What does available mean?

  • The key to managing the amount of work-in-progress is for a developer to always work from right-to-left in our process.
  • This means that before picking a new issue, from To-Do, a developer will always check the Release stage first to see whether there’s anything they can release to the preproduction and production environments.
  • They’ll then check the Acceptance stage to see whether there’s anything they can functionally test and code review; a developer never performs acceptance for their own work.
  • Only then will the developer pick something from To-Do.

Acceptance (system test)

  • After releasing the issue to the staging environment the next available developer will pick the issue (subject to the right-to-left rule) and perform a code review and functional testing; it’s possible for small changes to made at this point or for the issue to be moved back to the Development stage if a bigger problem is found.
  • Whilst you can test the issue at this point, you do so at your own risk.
  • When the issue passes its acceptance it is moved to the UAT stage.

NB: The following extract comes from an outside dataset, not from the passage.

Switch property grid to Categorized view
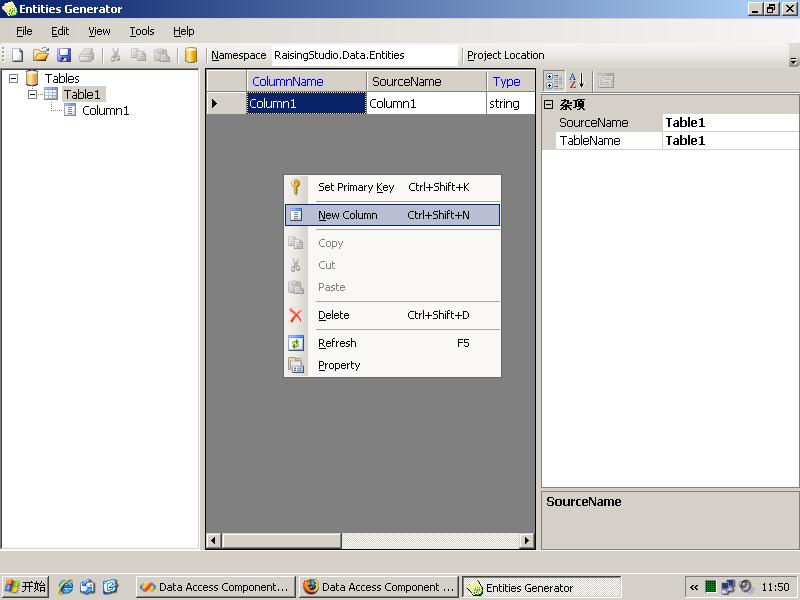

User acceptance test (optional)

  • Your TAM will assign themselves to the issue in the UAT stage and work with you to fully test the changes.
  • If problems are found they’ll be reviewed with either the developer or a TL and the issue may be moved back to the Development stage.
  • If you confirm that the issue has been implemented correctly and has passed your testing it will be moved to the Release stage by your TAM.

Release

  • The next available developer will pick the issue (subject to the right-to-left rule) and deploy the changes to the preproduction and production environments.
  • The developer then moves the issue to Done. Your TAM will notify you that the change has been released.

Done

  • Every Tuesday the work completed during the previous 7 days is reviewed by the TAMs, and the issues are closed.

Specific Trello boards are used to manage all stages of the process with our clients:

Trello

The client Trello boards are set up to mirror these stages to provide maximum visibility of our process to our clients. It allows you to:

  • see the status of all your development at a glance,
  • move the cards that represent the development issues into your preferred priority order, and
  • see what actions (e.g. perform UAT) are on you.

And we use GitHub to manage our internal workflow:

GitHub

Our process ensures quality and agility; using techniques of Kanban, Test-Driven development, Continuous Integration and Continuous Delivery, BeBanjo delivers high-quality software in a reliable and predictable fashion. Making frequent and small incremental updates allows us to respond rapidly to client requirements.

On average, one new version of the software is released to production every 3 business hours!